What to produce -
Give again, word for word, each line below starting at the one that contains "Instruction: Open the" and ending at the one that contains "Task: Focus the MCP URL input field".

Records supplied section start

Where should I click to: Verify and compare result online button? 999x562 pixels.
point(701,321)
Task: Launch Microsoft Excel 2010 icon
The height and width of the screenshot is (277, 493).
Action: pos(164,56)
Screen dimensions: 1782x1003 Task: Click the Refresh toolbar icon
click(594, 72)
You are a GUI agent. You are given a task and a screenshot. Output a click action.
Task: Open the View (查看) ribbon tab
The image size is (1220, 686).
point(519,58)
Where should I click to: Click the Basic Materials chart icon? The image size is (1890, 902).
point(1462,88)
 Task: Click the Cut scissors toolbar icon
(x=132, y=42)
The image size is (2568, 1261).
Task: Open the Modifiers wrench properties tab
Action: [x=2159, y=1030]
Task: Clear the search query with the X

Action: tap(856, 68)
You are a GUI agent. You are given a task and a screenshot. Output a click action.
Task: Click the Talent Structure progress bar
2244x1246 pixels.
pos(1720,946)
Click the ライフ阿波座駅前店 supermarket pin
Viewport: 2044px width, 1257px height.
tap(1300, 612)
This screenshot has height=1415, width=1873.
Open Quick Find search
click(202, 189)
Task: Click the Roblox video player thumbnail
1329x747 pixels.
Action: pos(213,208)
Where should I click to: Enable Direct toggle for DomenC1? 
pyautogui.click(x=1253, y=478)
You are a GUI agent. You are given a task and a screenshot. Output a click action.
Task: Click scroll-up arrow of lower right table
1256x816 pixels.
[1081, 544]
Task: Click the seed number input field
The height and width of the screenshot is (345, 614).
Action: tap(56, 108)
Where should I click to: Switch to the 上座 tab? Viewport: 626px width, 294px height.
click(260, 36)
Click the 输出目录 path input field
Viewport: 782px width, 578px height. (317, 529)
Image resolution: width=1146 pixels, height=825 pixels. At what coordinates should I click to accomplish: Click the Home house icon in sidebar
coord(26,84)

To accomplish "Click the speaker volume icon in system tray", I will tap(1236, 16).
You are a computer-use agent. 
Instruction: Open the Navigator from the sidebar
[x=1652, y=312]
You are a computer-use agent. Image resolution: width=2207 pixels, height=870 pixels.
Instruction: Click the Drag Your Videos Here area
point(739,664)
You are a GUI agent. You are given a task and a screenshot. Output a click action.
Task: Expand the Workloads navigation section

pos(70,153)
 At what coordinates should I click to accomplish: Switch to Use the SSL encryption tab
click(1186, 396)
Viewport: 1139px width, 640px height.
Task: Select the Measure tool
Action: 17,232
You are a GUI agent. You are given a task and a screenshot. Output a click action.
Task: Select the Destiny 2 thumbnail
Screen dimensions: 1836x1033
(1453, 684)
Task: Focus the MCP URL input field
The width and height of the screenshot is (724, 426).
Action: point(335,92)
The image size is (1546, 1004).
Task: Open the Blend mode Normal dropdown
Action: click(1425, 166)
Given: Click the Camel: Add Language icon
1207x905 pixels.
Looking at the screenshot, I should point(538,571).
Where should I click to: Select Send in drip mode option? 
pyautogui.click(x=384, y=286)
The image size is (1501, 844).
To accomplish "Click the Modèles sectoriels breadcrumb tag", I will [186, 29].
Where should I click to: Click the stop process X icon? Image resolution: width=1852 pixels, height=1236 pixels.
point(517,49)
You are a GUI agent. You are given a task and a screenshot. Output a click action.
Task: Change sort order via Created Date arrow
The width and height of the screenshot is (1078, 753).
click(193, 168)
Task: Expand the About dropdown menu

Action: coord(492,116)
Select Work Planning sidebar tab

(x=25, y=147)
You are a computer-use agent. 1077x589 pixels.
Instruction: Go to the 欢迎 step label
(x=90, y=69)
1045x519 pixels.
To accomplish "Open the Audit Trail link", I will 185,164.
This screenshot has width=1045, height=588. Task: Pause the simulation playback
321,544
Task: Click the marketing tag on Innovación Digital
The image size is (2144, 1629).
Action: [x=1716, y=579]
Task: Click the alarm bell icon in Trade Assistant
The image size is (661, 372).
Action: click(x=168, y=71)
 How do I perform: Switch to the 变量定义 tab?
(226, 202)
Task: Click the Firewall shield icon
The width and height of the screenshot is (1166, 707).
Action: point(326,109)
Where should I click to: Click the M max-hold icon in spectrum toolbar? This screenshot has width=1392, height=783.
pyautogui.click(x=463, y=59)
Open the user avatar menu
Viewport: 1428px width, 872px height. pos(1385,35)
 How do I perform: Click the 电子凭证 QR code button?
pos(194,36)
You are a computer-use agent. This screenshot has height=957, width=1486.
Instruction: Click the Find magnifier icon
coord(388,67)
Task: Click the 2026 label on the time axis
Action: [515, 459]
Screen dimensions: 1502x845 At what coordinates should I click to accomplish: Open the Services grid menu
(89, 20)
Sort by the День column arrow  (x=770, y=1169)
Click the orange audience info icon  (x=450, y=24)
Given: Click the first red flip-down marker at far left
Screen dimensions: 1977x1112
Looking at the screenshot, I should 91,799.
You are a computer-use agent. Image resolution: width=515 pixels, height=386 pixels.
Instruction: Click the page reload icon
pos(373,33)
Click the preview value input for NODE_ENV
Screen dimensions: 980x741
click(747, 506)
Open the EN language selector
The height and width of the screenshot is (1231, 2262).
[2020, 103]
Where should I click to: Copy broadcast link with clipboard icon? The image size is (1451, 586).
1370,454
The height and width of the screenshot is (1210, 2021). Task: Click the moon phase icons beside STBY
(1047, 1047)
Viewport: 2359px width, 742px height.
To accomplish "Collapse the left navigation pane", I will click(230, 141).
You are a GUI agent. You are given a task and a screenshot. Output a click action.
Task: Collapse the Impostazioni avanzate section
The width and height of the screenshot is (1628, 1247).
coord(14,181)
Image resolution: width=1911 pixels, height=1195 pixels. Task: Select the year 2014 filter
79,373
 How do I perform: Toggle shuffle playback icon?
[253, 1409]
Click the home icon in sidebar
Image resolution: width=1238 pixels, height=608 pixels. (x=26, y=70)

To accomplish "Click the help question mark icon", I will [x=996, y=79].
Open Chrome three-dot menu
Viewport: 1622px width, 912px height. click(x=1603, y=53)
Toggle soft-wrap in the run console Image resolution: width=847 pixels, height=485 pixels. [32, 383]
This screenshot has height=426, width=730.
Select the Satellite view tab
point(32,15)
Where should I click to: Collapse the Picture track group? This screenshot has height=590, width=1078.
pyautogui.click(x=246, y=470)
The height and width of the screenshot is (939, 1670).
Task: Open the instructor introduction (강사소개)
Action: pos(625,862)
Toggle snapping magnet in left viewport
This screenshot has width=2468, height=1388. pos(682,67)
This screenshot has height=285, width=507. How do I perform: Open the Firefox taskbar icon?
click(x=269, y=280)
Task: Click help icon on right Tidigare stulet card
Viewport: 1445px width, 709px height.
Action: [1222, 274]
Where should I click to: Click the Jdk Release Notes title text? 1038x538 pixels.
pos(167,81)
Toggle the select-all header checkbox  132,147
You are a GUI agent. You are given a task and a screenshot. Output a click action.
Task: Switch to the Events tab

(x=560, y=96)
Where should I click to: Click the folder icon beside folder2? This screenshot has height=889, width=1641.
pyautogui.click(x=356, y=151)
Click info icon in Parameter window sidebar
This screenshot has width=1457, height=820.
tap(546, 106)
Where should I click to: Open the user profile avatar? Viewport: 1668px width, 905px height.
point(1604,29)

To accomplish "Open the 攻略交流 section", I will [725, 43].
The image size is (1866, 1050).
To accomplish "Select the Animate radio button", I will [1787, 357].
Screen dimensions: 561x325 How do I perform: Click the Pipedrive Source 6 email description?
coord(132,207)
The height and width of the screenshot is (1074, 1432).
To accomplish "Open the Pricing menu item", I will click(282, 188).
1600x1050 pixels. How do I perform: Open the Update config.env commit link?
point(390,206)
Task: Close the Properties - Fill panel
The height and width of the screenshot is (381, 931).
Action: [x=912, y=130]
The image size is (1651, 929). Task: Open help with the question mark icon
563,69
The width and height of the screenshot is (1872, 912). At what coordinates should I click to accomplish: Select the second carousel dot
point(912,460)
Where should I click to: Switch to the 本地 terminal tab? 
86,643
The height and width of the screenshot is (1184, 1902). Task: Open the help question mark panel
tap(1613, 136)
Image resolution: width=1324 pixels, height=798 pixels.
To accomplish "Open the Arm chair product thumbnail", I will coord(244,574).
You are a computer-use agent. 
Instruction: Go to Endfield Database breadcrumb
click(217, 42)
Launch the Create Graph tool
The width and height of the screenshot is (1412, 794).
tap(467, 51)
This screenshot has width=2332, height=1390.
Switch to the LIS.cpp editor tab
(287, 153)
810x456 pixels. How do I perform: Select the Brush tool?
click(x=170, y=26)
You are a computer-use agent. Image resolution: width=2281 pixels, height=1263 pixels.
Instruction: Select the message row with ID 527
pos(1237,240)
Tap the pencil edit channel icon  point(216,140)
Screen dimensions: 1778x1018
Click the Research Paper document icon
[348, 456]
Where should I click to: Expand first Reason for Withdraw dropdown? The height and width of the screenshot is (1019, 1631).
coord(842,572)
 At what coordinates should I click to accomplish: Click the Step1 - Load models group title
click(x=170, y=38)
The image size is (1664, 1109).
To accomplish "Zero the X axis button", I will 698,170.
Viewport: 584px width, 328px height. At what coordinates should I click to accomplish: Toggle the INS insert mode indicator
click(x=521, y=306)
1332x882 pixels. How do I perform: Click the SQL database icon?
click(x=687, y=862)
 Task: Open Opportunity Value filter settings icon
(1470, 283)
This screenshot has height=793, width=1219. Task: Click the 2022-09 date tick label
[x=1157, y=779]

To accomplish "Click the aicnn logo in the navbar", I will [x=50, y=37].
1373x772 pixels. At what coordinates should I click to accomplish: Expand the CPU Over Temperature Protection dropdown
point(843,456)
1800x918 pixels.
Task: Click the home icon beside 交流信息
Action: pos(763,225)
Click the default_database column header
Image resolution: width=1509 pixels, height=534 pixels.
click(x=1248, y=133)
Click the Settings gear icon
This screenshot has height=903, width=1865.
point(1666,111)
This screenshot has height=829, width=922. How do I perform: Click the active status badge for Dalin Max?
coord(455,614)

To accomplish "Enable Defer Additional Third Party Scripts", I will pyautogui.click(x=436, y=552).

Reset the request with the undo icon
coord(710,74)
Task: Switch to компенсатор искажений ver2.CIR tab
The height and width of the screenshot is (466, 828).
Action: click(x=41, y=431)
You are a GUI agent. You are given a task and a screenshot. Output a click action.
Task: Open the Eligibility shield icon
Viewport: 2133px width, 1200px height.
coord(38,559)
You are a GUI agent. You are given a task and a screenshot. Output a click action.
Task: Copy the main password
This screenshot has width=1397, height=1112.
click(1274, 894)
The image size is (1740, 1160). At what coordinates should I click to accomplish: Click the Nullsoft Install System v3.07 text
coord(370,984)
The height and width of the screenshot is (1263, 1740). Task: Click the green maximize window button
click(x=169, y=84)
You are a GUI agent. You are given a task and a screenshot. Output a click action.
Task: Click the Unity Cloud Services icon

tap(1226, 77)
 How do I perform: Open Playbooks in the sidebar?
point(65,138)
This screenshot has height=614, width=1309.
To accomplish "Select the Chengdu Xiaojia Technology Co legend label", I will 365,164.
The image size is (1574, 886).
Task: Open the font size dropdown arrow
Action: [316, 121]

Records supplied section end

Exercise answer -
Instruction: Open the Navigator from the sidebar
[x=1652, y=312]
You are a computer-use agent. Image resolution: width=2207 pixels, height=870 pixels.
Instruction: Click the Drag Your Videos Here area
point(739,664)
You are a GUI agent. You are given a task and a screenshot. Output a click action.
Task: Expand the Workloads navigation section

pos(70,153)
 At what coordinates should I click to accomplish: Switch to Use the SSL encryption tab
click(1186, 396)
Viewport: 1139px width, 640px height.
Task: Select the Measure tool
Action: 17,232
You are a GUI agent. You are given a task and a screenshot. Output a click action.
Task: Select the Destiny 2 thumbnail
Screen dimensions: 1836x1033
(1453, 684)
Task: Focus the MCP URL input field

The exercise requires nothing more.